This past year, the Orthopaedic Department at Children’s Hospital Boston had another fantastic year, filled with challenges, accomplishments and changes. From 2008-2009, our service continued to grow at a rate of approximately 5% in both surgical volume and ambulatory visits. Education of fellows, residents and medical students continued with the added stresses of the 80-hour work week, migration of cases to satellite facilities and ever-increasing demands upon time. Our research program has expanded, both in the clinical and basic science area. Perhaps most significant of all, is the appointment of Peter Waters as the Chief of Clinical Orthopaedic Surgery at our hospital.

DEPARTMENT LEADERSHIP

Let me begin with the change in leadership. Dr. Waters has been a hand and upper extremity surgeon here at Children’s Hospital since 1988. He has become a national leader in pediatric orthopaedic surgery and has been a major contributor to various committees and administrative functions within the hospital. At the same time, he has been an outstanding educator and clinical researcher. His promotion to Professor at Harvard Medical School occurred in 2005. I was privileged to be able to appoint Peter to the position of Chief of Clinical Orthopaedic Surgery, as my role within the hospital has changed somewhat. I took over as the Surgeon-in-Chief at Children’s and am spending more time in administrative duties. Dr. Waters has been responsible in the past for the outpatient program and the move to be in charge of the entire clinical program and education effort was a small step for Peter but carries with it a major benefit for our department. He along with Young-Jo Kim and Don Bae are leading the educational effort of the residents at this time, and I must say that both our interest and reputation in resident, fellow and medical student education remain intact and, if anything, enhanced.

TEACHING PROGRAM

As always, education is a major part of our mission and there is no change in emphasis, despite clinical demands. We continue to have six Harvard residents in their third year, complemented by one Dartmouth resident and one Lenox Hill resident. In addition to the resident housestaff, there are three orthopaedic fellows, three Sports Medicine orthopaedic fellows, a hand fellow, a tumor fellow and an adolescent/young adult hip fellow. Tremendous effort has been put forth to ensure that the fellows complement the education of the residents and that work is split equitably. We attempt to ensure that each resident has sufficient length of rotation and exposure to attendings so that educational benefit and operative experience is maximized. This remains a bit of a challenge as it does mean that all residents cannot rotate with all staff. Surprisingly, we have 24 orthopaedic surgeons at this time on staff at Children’s Hospital Boston. Balancing the duties of residents and fellows is Young- Jo Kim’s responsibility and he does a masterful job at it.

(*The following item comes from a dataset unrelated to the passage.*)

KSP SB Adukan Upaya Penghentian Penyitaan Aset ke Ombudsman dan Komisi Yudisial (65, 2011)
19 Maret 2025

The conference schedule remains much the same as it has in the past, with the Fellows’ Conference on Monday mornings, didactic lectures in pediatric orthopaedics and fractures on Tuesday and Friday. There is also Grand Rounds with all hospitals on Wednesday morning. The Chief’s Conference or case discussion conference which had previously been held on Thursday is supplanted by an Indications Conference, Journal Club or M&M Conference.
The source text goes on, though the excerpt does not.